- **Exercise**
Copy each line of the following material that has the string "agent".

- **Recorded data**

+---+

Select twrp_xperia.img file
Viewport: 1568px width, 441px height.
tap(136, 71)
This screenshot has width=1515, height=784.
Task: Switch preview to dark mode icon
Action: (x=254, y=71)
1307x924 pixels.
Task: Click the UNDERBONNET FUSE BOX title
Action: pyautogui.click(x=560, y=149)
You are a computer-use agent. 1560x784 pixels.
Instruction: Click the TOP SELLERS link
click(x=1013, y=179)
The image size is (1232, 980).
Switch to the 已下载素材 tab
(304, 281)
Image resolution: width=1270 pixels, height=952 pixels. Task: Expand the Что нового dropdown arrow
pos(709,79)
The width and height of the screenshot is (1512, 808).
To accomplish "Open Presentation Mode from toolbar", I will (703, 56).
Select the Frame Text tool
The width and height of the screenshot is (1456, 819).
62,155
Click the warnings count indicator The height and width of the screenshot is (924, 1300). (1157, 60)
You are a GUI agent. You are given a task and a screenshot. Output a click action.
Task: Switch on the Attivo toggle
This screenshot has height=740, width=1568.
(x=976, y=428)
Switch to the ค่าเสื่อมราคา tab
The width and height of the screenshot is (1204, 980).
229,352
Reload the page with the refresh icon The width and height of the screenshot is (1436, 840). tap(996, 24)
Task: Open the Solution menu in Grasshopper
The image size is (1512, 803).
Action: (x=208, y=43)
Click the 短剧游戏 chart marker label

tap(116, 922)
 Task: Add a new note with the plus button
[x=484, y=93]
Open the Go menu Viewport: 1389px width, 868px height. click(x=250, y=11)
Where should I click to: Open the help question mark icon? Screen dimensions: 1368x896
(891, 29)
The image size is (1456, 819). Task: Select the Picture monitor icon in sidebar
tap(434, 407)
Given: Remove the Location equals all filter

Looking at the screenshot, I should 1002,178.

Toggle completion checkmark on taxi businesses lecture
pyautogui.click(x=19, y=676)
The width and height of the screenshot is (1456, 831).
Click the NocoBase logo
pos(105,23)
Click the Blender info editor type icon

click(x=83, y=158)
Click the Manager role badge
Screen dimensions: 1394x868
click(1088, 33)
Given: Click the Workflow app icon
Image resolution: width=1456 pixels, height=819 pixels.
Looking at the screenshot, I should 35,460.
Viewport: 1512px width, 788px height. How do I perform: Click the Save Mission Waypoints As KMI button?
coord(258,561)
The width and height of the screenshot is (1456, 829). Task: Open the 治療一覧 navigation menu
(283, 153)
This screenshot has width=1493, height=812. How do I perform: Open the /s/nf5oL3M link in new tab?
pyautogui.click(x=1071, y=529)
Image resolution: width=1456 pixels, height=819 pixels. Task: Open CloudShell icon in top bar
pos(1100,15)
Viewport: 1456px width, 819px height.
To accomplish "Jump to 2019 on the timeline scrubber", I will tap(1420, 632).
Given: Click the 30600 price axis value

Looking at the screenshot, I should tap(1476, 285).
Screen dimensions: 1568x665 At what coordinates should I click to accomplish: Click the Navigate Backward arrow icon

+---+

- **Exercise response**
You are a computer-use agent. 1560x784 pixels.
You are a GUI agent. You are given a task and a screenshot. Output a click action.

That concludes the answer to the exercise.